Degraded API Performance
Incident Report for Flow
Postmortem

Beginning at 2018-01-29 06:45PST, the Flow API began to experience severe performance degradation due to insufficient resources on the backing database. This caused a cascading failure as requests timed out and retried, thereby exponentially increasing load on an already-stressed database.

Our monitoring and alerting notified our team of the issue at 06:52PST.

This cascading failure resulted in a total of 12 minutes of total downtime, occurring between 07:02PST - 07:08PST and 07:11PST - 07:17PST.

The root cause of this incident was quickly identified by our team as being related to a change made during the maintenance window on 2018-01-26. A critical piece of configuration was missed, which meant only half our database resources were put into effect.

At 07:14PST, our team applied the missing configuration. By 07:30PST, new requests began making their way through, and the backpressure began to subside. By 08:00PST, performance had returned to an acceptable mark.

Following this incident, we have resolved to strengthen our policies and procedures surrounding maintenance events, ensuring strict validation of all changes before the conclusion of the event. Additionally, work is already underway that would allow us to put infrastructure changes under code-review scrutiny days or weeks prior to applying it, allowing greater confidence and ability to test changes before a maintenance window even begins.

Posted Jan 29, 2018 - 14:27 PST

Resolved
Performance has returned to normal levels.

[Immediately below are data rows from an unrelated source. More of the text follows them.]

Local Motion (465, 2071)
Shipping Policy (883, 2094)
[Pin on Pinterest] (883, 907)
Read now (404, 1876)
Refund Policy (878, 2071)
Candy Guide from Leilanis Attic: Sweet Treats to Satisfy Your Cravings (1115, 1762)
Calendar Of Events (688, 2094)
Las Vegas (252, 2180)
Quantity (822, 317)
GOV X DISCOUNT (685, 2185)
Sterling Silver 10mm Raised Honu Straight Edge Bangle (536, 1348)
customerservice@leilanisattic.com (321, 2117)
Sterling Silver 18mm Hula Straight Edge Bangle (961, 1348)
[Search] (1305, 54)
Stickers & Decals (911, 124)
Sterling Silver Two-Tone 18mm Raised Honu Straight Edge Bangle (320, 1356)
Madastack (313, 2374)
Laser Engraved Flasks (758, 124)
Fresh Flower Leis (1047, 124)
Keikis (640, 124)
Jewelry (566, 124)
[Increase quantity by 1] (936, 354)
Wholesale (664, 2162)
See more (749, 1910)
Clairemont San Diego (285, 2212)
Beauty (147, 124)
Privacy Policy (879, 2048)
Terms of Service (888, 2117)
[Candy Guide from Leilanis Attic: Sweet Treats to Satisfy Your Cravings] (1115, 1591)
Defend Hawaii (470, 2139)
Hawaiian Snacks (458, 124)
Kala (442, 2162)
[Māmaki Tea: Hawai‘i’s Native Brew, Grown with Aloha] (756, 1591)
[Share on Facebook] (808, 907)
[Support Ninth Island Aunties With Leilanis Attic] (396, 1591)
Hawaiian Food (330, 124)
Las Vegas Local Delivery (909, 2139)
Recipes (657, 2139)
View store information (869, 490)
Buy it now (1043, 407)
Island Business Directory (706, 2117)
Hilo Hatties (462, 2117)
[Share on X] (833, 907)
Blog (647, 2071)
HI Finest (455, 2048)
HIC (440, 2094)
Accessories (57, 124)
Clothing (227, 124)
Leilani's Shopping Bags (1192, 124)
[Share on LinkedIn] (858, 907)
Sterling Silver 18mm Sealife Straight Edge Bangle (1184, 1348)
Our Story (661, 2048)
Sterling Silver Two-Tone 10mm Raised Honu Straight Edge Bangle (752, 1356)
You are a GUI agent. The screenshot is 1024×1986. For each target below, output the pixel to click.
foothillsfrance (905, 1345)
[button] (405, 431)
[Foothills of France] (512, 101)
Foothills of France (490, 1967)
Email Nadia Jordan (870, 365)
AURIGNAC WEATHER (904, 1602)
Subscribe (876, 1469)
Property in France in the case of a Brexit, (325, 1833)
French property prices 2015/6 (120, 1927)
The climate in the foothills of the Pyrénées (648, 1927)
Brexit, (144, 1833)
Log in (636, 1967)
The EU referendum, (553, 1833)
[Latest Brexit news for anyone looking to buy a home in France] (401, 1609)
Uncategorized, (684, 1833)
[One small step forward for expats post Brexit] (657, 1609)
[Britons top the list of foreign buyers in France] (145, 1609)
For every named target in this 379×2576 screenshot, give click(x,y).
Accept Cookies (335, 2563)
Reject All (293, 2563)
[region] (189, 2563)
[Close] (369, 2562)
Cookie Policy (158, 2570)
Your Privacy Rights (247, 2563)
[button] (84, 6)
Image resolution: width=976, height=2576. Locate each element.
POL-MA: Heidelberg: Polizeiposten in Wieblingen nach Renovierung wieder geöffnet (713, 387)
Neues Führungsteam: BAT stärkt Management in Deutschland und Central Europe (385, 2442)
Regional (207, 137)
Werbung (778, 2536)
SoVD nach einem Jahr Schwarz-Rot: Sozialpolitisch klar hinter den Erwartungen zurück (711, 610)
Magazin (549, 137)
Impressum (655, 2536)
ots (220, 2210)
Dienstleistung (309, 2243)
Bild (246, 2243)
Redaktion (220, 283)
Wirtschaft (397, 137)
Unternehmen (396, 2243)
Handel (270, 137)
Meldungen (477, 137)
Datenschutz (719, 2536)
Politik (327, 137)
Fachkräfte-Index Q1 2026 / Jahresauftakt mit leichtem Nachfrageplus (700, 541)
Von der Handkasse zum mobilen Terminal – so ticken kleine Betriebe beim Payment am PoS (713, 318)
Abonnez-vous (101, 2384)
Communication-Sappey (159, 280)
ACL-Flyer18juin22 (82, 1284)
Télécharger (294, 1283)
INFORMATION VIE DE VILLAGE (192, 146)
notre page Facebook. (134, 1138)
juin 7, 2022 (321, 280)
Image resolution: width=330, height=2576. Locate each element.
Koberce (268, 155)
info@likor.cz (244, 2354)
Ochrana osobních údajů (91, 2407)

We apologize for the interruption in your morning; we are performing a full investigation and will publish a post-mortem report soon.
Posted Jan 29, 2018 - 08:07 PST
Monitoring
A mitigation has been deployed and load pressure is decreasing, we are continuing to closely monitor until performance returns to acceptable levels.
Posted Jan 29, 2018 - 07:32 PST
Identified
Monday morning load has surfaced a misconfiguration which has had a severe performance impact on the Flow API. Our Ops team has been notified and is working to mitigate the issue. This will cause all Flow apps (Desktop, Web, iOS, and Android) to behave slowly or fail to load.
Posted Jan 29, 2018 - 07:29 PST